:: INPUT FOR THIS TASK

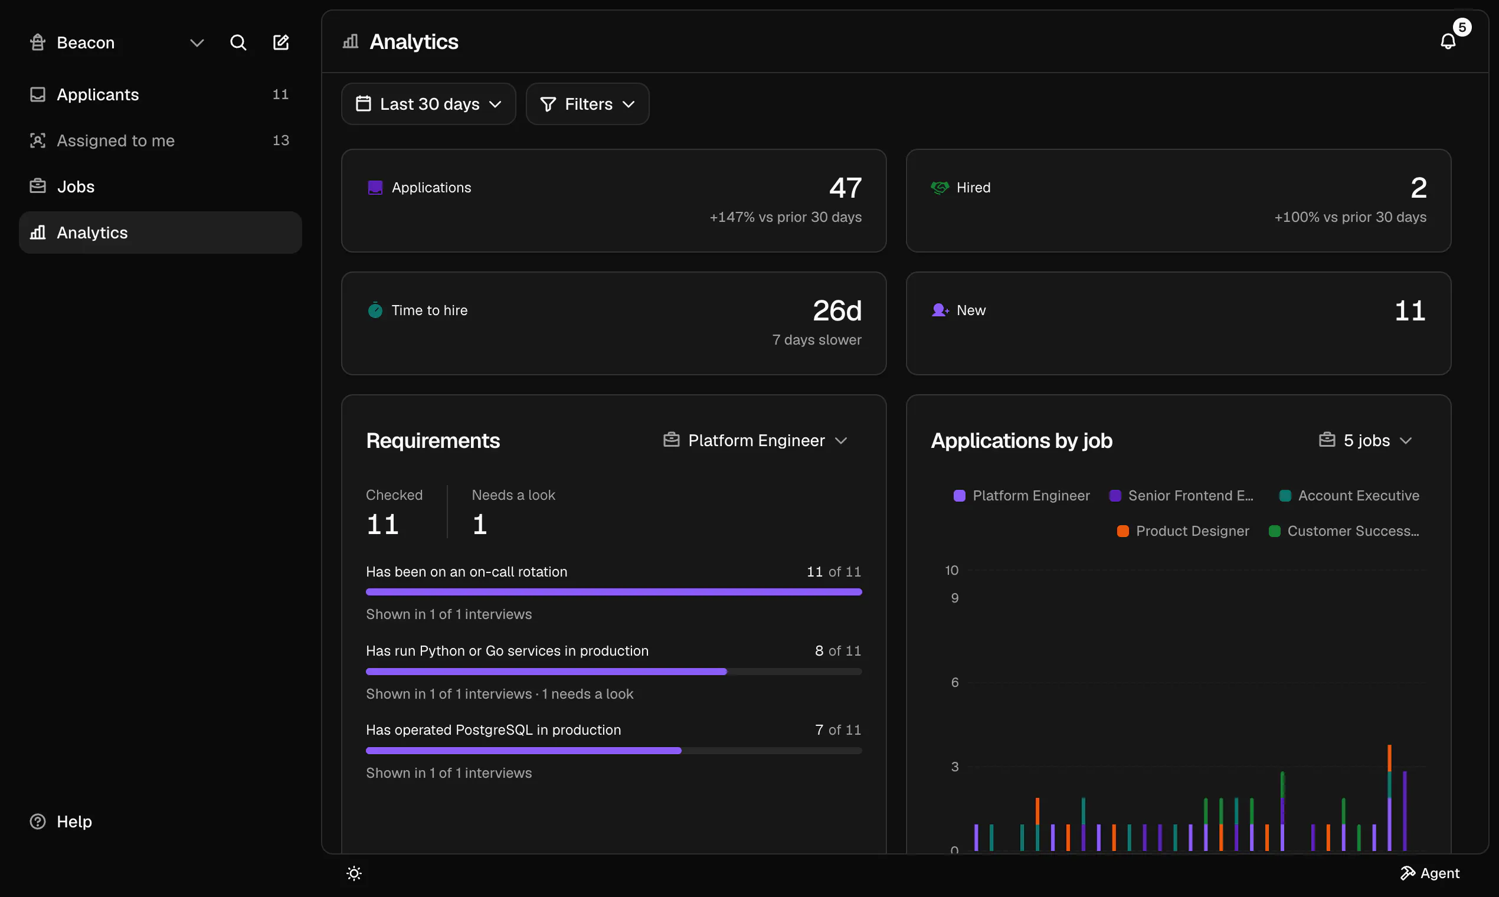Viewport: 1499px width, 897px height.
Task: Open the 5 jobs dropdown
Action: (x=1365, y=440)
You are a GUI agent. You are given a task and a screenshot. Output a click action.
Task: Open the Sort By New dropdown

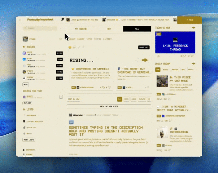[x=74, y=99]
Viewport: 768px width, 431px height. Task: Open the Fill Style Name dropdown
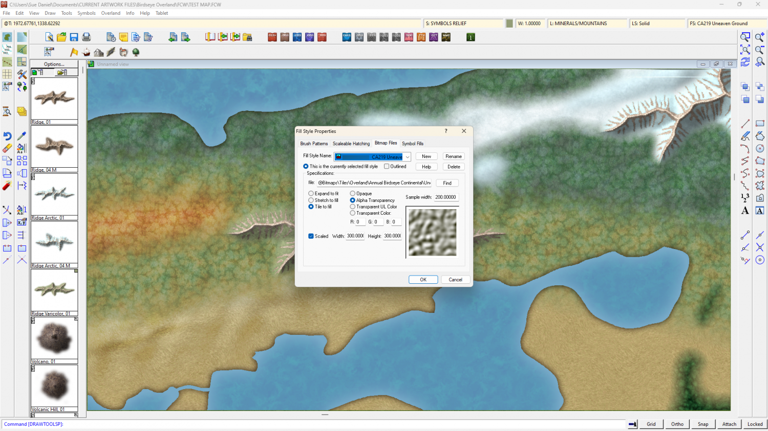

::::
:: INPUT FOR THIS TASK

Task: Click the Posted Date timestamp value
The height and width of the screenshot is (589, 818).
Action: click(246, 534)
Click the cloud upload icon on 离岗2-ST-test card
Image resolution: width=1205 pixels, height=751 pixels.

::::

TASK DIRECTIONS: Above are entries with pictures among them. Write out exactly the lines from the one containing "You are a GUI" through the one containing "Viewport: 768px width, 431px", ends included, and leave those pictures out.

ANSWER:
You are a GUI agent. You are given a task and a screenshot. Output a click action.
Task: Open the Sort By New dropdown

[x=74, y=99]
Viewport: 768px width, 431px height. Task: Open the Fill Style Name dropdown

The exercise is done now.